[WBC]
オランダ相手に再び猛打 1位通過で米国へ

スポーツコミュニケーションズ

決勝まで中1日のアドバンテージも

 これで5-1。だが、侍ジャパンの猛攻はこれでは終わらない。2死から3番に入った井端弘和が四球を選び、一、三塁で阿部にこの回、2度目のバッターボックスが巡ってくる。2番手ジョナタン・イセニアの変化球にあわせると、打球は再びライトへ舞い上がった。スタンド最前列ギリギリに飛び込む3ラン。「1本目、2本目ともうまく打てた」という4番の2発で2日前のコールド勝ちを再現するかのような大差を奪う。
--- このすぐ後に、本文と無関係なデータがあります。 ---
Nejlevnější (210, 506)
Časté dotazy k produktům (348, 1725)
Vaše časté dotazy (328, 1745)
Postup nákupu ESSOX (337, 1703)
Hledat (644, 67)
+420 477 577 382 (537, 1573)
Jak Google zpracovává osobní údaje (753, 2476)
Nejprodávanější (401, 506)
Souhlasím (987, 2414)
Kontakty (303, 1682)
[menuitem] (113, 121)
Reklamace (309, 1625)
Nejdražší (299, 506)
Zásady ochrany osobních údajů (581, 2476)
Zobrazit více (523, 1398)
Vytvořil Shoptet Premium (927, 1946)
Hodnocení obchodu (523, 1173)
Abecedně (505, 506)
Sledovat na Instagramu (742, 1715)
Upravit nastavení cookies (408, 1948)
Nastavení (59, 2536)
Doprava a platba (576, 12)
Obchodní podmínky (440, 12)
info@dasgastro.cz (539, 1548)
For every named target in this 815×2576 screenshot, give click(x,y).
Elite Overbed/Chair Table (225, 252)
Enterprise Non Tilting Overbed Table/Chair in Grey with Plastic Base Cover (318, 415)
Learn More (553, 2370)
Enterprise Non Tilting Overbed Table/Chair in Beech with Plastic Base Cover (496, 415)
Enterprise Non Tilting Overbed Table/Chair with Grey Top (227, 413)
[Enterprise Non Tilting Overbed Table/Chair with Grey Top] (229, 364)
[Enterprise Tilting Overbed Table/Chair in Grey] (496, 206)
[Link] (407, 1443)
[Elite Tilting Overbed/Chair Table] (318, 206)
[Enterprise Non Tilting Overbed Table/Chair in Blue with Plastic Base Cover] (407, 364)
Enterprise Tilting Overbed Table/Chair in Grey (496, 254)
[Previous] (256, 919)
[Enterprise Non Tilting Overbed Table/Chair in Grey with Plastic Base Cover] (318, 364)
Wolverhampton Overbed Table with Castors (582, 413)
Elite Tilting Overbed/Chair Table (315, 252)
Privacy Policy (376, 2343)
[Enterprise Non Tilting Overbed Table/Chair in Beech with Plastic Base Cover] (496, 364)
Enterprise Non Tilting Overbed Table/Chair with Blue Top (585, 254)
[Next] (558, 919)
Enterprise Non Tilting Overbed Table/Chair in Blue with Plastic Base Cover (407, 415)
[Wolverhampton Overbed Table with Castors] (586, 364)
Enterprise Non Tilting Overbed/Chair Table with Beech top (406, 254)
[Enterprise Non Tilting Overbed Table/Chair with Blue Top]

 その後、追加点が奪えず、終盤にリリーフ陣が四球絡みで失点を重ねた点はピリッとしなかったが、2点差に追い上げられた8回には長野が再び2点タイムリーを放つ。当初、山本監督がトップバッターとして考えていたキーマンが復調の兆しをみせたのは大きい。「調子が良くなかった長野が打ってくれてうれしい」と指揮官も安堵の様子をみせた。

「1次ラウンドのブラジル戦も厳しかった。2次ラウンドの台湾戦も大変厳しい戦いだった。それを乗り越えてチームがひとつになり、打線の活発さ、投手の安定感が出てきた」

 そう日本での戦いを総括した山本監督率いる侍ジャパンは、いよいよ米国へと向かう。アリゾナで調整し、日本時間15日にはサンフランシスコ・ジャイアンツと、同16日はシカゴ・カブスと強化試合を実施する予定だ。

 1位通過で準決勝は初日の18日となり、勝ち進んだ場合は決勝まで中1日の余裕が持てる。19日に対戦するもう1カードの状況を見ながら、決勝に備えられるのはアドバンテージだ。「日本らしい戦いで頂点まで行ければ」と意気込む指揮官の下、3連覇への態勢は整った。